FLO’S FIGHT, the campaign to raise money for two-year-old Florence Jackson’s cancer treatment, has reached £300,000 – and the funds keep rolling in.
Parents Carolyn and Rodney Jackson, from Speldhurst, need the money in order to afford medical care in the United States which is not available in the UK.
It took just 11 days to raise the original target of £250,000 thanks to crowdfunding, widescale support on social media and events held across the region.
Typical of the fundraising events was the Wild Child dance night staged on Saturday at Salomons. It was organised by Laura Swann and Natalie Mcilveen from Mums the Word and generated £17,077. More than 300 people paid £15 a ticket for the night that included a silent and live auction.
Afterwards the pair told the Times: “It was a great community event, with everyone donating their time, efforts and services for free, all in aid of an amazing cause. The event just shows what great things can be achieved when everyone pulls together.”
Florence was diagnosed with stage four neuroblastoma at the age of 16 months in December 2015, and is being cared for at the Royal Marsden Hospital in Sutton, Surrey.
The Jacksons’ campaign has been remarkably well supported since it was launched last month with around 10,000 donors contributing from all over the UK – including one anonymous gift of £45,000.

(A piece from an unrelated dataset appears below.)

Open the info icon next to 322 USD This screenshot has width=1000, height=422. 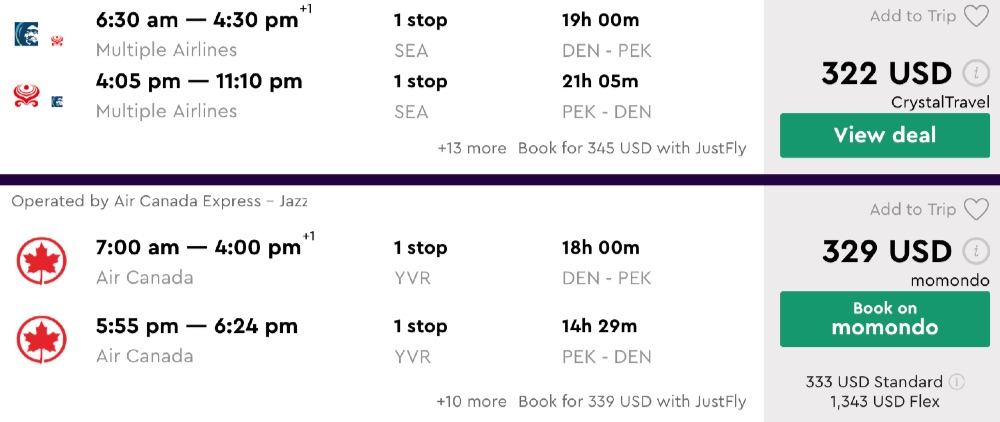click(x=975, y=73)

Notts County Football Club featured Flo’s Fight on the front cover of its programme for the match on January 28, with £2 from every sale going towards the fund. The Plush Addict fabric store in Peterborough raised £6,800.

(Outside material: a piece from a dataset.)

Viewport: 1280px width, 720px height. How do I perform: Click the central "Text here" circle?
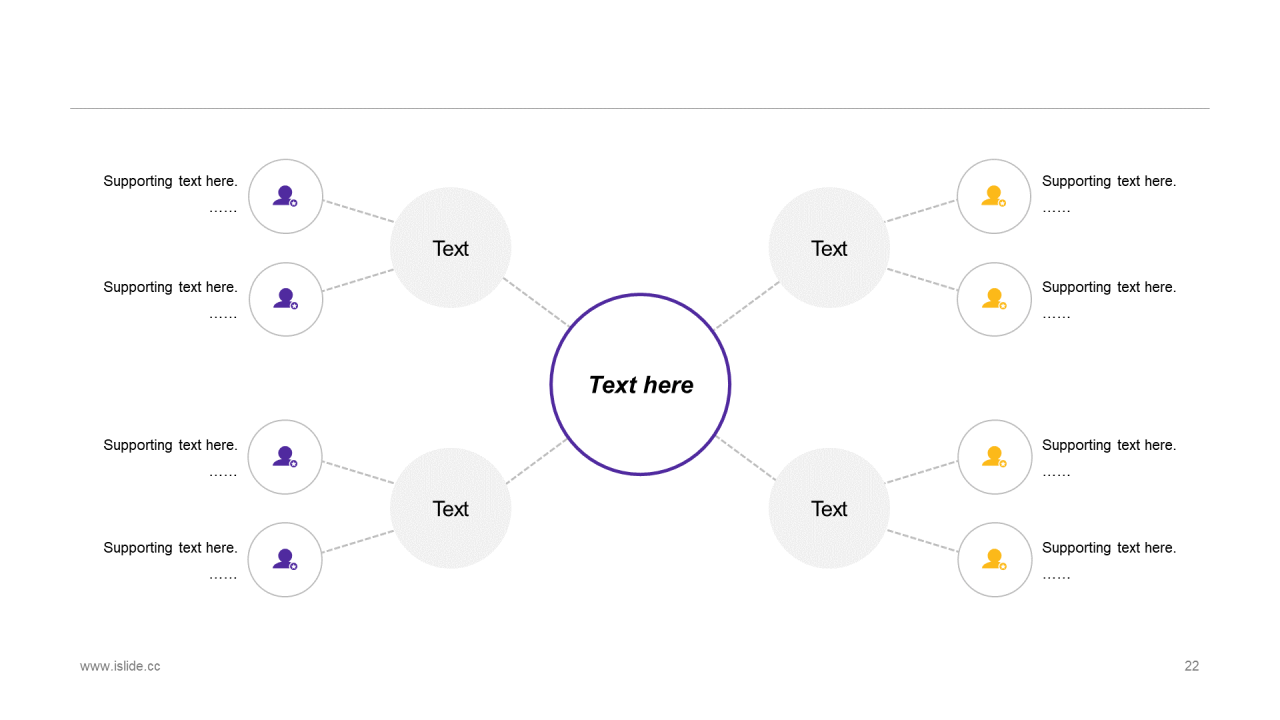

And Flo’s sister Charlotte managed to raise over £1,000 in one day at Speldhurst Primary School for a non-uniform day.
‘It just shows what great things can be achieved when everyone pulls together’
“The news that our precious little girl had cancer came as a complete body blow,” Mr Jackson said. “But we were determined that this was one fight that cancer wasn’t going to win.”
Florence underwent 20 rounds of chemotherapy, major surgery, a stem cell transplant, five weeks of radiotherapy and immunotherapy treatment.
“Sadly, our hopes that Florence could soon start enjoying a life free of cancer were cruelly dashed last November.
“A routine CT scan showed that the tumour was growing again, despite everything that had been thrown at it.
“And a recent follow-up scan in January has shown that the tumour has spread into her stomach and has wrapped around her blood vessels.
Mr Jackson added: “The doctors have told us the tumour is too dangerous to remove and there’s nothing more they can do. But we can. And we will.”
They will now travel to New York where a leading cancer surgeon, Dr Michael La Quaglia, will operate on Florence.